__Your objective__. Rewrite the records below as a Markdown table with the columns Row and Line: number each non-blank line in order under Row and put the line itself under Line, leaving out blank lines.

◇ ◇ ◇ ◇

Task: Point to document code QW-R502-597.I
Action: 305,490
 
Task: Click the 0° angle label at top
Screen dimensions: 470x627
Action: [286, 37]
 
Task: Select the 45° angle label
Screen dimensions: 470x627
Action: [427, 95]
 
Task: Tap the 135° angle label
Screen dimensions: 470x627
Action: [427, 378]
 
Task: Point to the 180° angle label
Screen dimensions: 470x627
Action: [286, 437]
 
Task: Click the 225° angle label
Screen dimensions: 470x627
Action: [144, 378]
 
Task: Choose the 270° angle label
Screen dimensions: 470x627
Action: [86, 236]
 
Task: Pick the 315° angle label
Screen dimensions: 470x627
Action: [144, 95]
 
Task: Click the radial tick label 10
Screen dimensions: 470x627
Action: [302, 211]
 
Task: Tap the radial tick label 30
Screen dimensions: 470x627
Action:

◇ ◇ ◇ ◇

__In response__.
| Row | Line |
|---|---|
| 1 | Task: Point to document code QW-R502-597.I |
| 2 | Action: 305,490 |
| 3 | Task: Click the 0° angle label at top |
| 4 | Screen dimensions: 470x627 |
| 5 | Action: [286, 37] |
| 6 | Task: Select the 45° angle label |
| 7 | Screen dimensions: 470x627 |
| 8 | Action: [427, 95] |
| 9 | Task: Tap the 135° angle label |
| 10 | Screen dimensions: 470x627 |
| 11 | Action: [427, 378] |
| 12 | Task: Point to the 180° angle label |
| 13 | Screen dimensions: 470x627 |
| 14 | Action: [286, 437] |
| 15 | Task: Click the 225° angle label |
| 16 | Screen dimensions: 470x627 |
| 17 | Action: [144, 378] |
| 18 | Task: Choose the 270° angle label |
| 19 | Screen dimensions: 470x627 |
| 20 | Action: [86, 236] |
| 21 | Task: Pick the 315° angle label |
| 22 | Screen dimensions: 470x627 |
| 23 | Action: [144, 95] |
| 24 | Task: Click the radial tick label 10 |
| 25 | Screen dimensions: 470x627 |
| 26 | Action: [302, 211] |
| 27 | Task: Tap the radial tick label 30 |
| 28 | Screen dimensions: 470x627 |
| 29 | Action: |